Problem: All of the data is to be set down again without any alteration.

Start of Input material

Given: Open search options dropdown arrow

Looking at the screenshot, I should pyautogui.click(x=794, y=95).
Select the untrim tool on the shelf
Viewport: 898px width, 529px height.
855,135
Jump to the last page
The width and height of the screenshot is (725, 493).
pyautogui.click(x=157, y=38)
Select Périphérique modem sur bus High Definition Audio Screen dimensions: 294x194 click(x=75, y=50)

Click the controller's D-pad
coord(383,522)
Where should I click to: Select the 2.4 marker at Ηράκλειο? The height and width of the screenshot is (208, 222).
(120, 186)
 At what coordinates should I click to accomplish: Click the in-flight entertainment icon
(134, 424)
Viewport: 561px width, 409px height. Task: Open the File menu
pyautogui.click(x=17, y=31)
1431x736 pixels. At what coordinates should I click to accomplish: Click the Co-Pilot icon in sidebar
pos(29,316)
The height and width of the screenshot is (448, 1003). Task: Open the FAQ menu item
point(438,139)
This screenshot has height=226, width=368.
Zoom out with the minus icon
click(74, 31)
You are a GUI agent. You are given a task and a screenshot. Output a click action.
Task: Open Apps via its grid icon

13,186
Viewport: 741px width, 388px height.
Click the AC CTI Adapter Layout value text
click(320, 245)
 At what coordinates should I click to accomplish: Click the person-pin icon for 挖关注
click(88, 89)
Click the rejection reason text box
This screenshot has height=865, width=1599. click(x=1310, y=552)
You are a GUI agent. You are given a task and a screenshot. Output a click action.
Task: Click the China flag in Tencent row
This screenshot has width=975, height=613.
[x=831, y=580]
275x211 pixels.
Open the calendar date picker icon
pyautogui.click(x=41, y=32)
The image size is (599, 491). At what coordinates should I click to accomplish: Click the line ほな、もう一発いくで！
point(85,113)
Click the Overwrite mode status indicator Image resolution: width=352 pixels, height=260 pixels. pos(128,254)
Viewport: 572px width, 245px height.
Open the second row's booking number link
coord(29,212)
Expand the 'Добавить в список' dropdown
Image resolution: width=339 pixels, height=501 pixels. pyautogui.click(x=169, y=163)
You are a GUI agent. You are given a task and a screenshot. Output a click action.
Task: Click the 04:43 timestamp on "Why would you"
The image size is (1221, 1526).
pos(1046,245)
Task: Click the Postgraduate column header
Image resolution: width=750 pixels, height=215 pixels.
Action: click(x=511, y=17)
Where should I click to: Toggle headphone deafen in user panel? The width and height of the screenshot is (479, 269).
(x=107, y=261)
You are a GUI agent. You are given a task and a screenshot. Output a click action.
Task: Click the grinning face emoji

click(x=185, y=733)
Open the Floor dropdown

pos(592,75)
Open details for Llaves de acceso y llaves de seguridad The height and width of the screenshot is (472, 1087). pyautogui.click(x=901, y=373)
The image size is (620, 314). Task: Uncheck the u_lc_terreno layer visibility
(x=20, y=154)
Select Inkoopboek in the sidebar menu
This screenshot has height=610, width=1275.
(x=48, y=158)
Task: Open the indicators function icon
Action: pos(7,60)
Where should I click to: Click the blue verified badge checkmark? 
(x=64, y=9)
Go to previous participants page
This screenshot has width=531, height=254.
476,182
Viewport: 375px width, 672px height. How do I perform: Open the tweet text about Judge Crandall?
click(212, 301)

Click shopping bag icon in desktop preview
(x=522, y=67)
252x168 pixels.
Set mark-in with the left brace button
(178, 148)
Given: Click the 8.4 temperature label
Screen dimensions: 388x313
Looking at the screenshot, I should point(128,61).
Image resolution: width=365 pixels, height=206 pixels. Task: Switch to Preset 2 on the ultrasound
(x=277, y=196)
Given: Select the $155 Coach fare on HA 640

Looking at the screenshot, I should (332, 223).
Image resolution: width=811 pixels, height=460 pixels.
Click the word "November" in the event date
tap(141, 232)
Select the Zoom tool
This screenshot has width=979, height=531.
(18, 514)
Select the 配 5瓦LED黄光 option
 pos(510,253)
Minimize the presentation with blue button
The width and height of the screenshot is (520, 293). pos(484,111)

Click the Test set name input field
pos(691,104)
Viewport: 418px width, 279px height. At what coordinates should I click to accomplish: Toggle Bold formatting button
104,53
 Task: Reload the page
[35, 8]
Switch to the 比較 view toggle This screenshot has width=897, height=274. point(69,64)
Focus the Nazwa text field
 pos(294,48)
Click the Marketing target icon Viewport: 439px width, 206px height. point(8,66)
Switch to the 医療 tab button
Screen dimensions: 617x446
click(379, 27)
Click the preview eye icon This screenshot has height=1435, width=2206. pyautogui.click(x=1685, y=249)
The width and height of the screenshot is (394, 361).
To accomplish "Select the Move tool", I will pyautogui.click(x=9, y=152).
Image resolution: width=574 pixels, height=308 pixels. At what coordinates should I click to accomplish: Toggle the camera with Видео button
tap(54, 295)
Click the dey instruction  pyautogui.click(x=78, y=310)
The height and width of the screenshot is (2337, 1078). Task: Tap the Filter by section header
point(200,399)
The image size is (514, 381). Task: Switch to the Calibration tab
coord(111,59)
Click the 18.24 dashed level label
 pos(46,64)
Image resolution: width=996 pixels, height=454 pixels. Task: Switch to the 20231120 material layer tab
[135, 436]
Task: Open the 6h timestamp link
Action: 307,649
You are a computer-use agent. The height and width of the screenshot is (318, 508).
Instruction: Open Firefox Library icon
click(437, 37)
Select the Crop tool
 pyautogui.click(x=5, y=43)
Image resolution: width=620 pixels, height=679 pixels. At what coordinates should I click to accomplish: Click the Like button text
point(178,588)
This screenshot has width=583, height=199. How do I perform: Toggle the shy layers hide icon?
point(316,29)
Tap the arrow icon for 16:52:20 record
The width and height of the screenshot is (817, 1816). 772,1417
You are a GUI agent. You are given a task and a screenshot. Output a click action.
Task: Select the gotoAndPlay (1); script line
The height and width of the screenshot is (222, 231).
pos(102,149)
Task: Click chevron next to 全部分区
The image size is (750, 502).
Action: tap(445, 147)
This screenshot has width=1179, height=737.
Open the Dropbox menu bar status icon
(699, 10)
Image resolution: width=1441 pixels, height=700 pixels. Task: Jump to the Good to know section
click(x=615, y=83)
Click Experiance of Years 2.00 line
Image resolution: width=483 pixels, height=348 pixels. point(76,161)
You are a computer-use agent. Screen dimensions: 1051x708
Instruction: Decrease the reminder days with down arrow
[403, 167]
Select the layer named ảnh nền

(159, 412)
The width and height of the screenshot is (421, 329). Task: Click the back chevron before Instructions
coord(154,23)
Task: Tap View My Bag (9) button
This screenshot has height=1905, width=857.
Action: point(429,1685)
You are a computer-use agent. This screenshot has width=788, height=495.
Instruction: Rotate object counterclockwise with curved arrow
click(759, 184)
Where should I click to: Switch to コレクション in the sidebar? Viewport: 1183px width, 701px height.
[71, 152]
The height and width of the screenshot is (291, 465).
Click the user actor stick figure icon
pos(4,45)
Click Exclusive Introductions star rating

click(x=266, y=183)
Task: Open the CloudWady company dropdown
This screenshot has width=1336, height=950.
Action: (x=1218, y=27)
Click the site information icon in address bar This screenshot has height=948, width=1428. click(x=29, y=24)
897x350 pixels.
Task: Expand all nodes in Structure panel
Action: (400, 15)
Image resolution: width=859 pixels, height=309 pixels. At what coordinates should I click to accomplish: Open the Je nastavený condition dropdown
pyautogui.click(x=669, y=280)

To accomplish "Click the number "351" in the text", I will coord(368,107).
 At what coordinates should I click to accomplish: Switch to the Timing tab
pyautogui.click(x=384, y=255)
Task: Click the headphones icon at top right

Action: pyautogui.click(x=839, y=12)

End of Input material

Solution:
Given: Open search options dropdown arrow

Looking at the screenshot, I should pyautogui.click(x=794, y=95).
Select the untrim tool on the shelf
Viewport: 898px width, 529px height.
855,135
Jump to the last page
The width and height of the screenshot is (725, 493).
pyautogui.click(x=157, y=38)
Select Périphérique modem sur bus High Definition Audio Screen dimensions: 294x194 click(x=75, y=50)

Click the controller's D-pad
coord(383,522)
Where should I click to: Select the 2.4 marker at Ηράκλειο? The height and width of the screenshot is (208, 222).
(120, 186)
 At what coordinates should I click to accomplish: Click the in-flight entertainment icon
(134, 424)
Viewport: 561px width, 409px height. Task: Open the File menu
pyautogui.click(x=17, y=31)
1431x736 pixels. At what coordinates should I click to accomplish: Click the Co-Pilot icon in sidebar
pos(29,316)
The height and width of the screenshot is (448, 1003). Task: Open the FAQ menu item
point(438,139)
This screenshot has height=226, width=368.
Zoom out with the minus icon
click(74, 31)
You are a GUI agent. You are given a task and a screenshot. Output a click action.
Task: Open Apps via its grid icon

13,186
Viewport: 741px width, 388px height.
Click the AC CTI Adapter Layout value text
click(320, 245)
 At what coordinates should I click to accomplish: Click the person-pin icon for 挖关注
click(88, 89)
Click the rejection reason text box
This screenshot has height=865, width=1599. click(x=1310, y=552)
You are a GUI agent. You are given a task and a screenshot. Output a click action.
Task: Click the China flag in Tencent row
This screenshot has width=975, height=613.
[x=831, y=580]
275x211 pixels.
Open the calendar date picker icon
pyautogui.click(x=41, y=32)
The image size is (599, 491). At what coordinates should I click to accomplish: Click the line ほな、もう一発いくで！
point(85,113)
Click the Overwrite mode status indicator Image resolution: width=352 pixels, height=260 pixels. pos(128,254)
Viewport: 572px width, 245px height.
Open the second row's booking number link
coord(29,212)
Expand the 'Добавить в список' dropdown
Image resolution: width=339 pixels, height=501 pixels. pyautogui.click(x=169, y=163)
You are a GUI agent. You are given a task and a screenshot. Output a click action.
Task: Click the 04:43 timestamp on "Why would you"
The image size is (1221, 1526).
pos(1046,245)
Task: Click the Postgraduate column header
Image resolution: width=750 pixels, height=215 pixels.
Action: click(x=511, y=17)
Where should I click to: Toggle headphone deafen in user panel? The width and height of the screenshot is (479, 269).
(x=107, y=261)
You are a GUI agent. You are given a task and a screenshot. Output a click action.
Task: Click the grinning face emoji

click(x=185, y=733)
Open the Floor dropdown

pos(592,75)
Open details for Llaves de acceso y llaves de seguridad The height and width of the screenshot is (472, 1087). pyautogui.click(x=901, y=373)
The image size is (620, 314). Task: Uncheck the u_lc_terreno layer visibility
(x=20, y=154)
Select Inkoopboek in the sidebar menu
This screenshot has height=610, width=1275.
(x=48, y=158)
Task: Open the indicators function icon
Action: pos(7,60)
Where should I click to: Click the blue verified badge checkmark? 
(x=64, y=9)
Go to previous participants page
This screenshot has width=531, height=254.
476,182
Viewport: 375px width, 672px height. How do I perform: Open the tweet text about Judge Crandall?
click(212, 301)

Click shopping bag icon in desktop preview
(x=522, y=67)
252x168 pixels.
Set mark-in with the left brace button
(178, 148)
Given: Click the 8.4 temperature label
Screen dimensions: 388x313
Looking at the screenshot, I should point(128,61).
Image resolution: width=365 pixels, height=206 pixels. Task: Switch to Preset 2 on the ultrasound
(x=277, y=196)
Given: Select the $155 Coach fare on HA 640

Looking at the screenshot, I should (332, 223).
Image resolution: width=811 pixels, height=460 pixels.
Click the word "November" in the event date
tap(141, 232)
Select the Zoom tool
This screenshot has width=979, height=531.
(18, 514)
Select the 配 5瓦LED黄光 option
 pos(510,253)
Minimize the presentation with blue button
The width and height of the screenshot is (520, 293). pos(484,111)

Click the Test set name input field
pos(691,104)
Viewport: 418px width, 279px height. At what coordinates should I click to accomplish: Toggle Bold formatting button
104,53
 Task: Reload the page
[35, 8]
Switch to the 比較 view toggle This screenshot has width=897, height=274. point(69,64)
Focus the Nazwa text field
 pos(294,48)
Click the Marketing target icon Viewport: 439px width, 206px height. point(8,66)
Switch to the 医療 tab button
Screen dimensions: 617x446
click(379, 27)
Click the preview eye icon This screenshot has height=1435, width=2206. pyautogui.click(x=1685, y=249)
The width and height of the screenshot is (394, 361).
To accomplish "Select the Move tool", I will pyautogui.click(x=9, y=152).
Image resolution: width=574 pixels, height=308 pixels. At what coordinates should I click to accomplish: Toggle the camera with Видео button
tap(54, 295)
Click the dey instruction  pyautogui.click(x=78, y=310)
The height and width of the screenshot is (2337, 1078). Task: Tap the Filter by section header
point(200,399)
The image size is (514, 381). Task: Switch to the Calibration tab
coord(111,59)
Click the 18.24 dashed level label
 pos(46,64)
Image resolution: width=996 pixels, height=454 pixels. Task: Switch to the 20231120 material layer tab
[135, 436]
Task: Open the 6h timestamp link
Action: 307,649
You are a computer-use agent. The height and width of the screenshot is (318, 508).
Instruction: Open Firefox Library icon
click(437, 37)
Select the Crop tool
 pyautogui.click(x=5, y=43)
Image resolution: width=620 pixels, height=679 pixels. At what coordinates should I click to accomplish: Click the Like button text
point(178,588)
This screenshot has width=583, height=199. How do I perform: Toggle the shy layers hide icon?
point(316,29)
Tap the arrow icon for 16:52:20 record
The width and height of the screenshot is (817, 1816). 772,1417
You are a GUI agent. You are given a task and a screenshot. Output a click action.
Task: Select the gotoAndPlay (1); script line
The height and width of the screenshot is (222, 231).
pos(102,149)
Task: Click chevron next to 全部分区
The image size is (750, 502).
Action: tap(445, 147)
This screenshot has width=1179, height=737.
Open the Dropbox menu bar status icon
(699, 10)
Image resolution: width=1441 pixels, height=700 pixels. Task: Jump to the Good to know section
click(x=615, y=83)
Click Experiance of Years 2.00 line
Image resolution: width=483 pixels, height=348 pixels. point(76,161)
You are a computer-use agent. Screen dimensions: 1051x708
Instruction: Decrease the reminder days with down arrow
[403, 167]
Select the layer named ảnh nền

(159, 412)
The width and height of the screenshot is (421, 329). Task: Click the back chevron before Instructions
coord(154,23)
Task: Tap View My Bag (9) button
This screenshot has height=1905, width=857.
Action: point(429,1685)
You are a computer-use agent. This screenshot has width=788, height=495.
Instruction: Rotate object counterclockwise with curved arrow
click(759, 184)
Where should I click to: Switch to コレクション in the sidebar? Viewport: 1183px width, 701px height.
[71, 152]
The height and width of the screenshot is (291, 465).
Click the user actor stick figure icon
pos(4,45)
Click Exclusive Introductions star rating

click(x=266, y=183)
Task: Open the CloudWady company dropdown
This screenshot has width=1336, height=950.
Action: (x=1218, y=27)
Click the site information icon in address bar This screenshot has height=948, width=1428. click(x=29, y=24)
897x350 pixels.
Task: Expand all nodes in Structure panel
Action: (400, 15)
Image resolution: width=859 pixels, height=309 pixels. At what coordinates should I click to accomplish: Open the Je nastavený condition dropdown
pyautogui.click(x=669, y=280)

To accomplish "Click the number "351" in the text", I will coord(368,107).
 At what coordinates should I click to accomplish: Switch to the Timing tab
pyautogui.click(x=384, y=255)
Task: Click the headphones icon at top right

Action: pyautogui.click(x=839, y=12)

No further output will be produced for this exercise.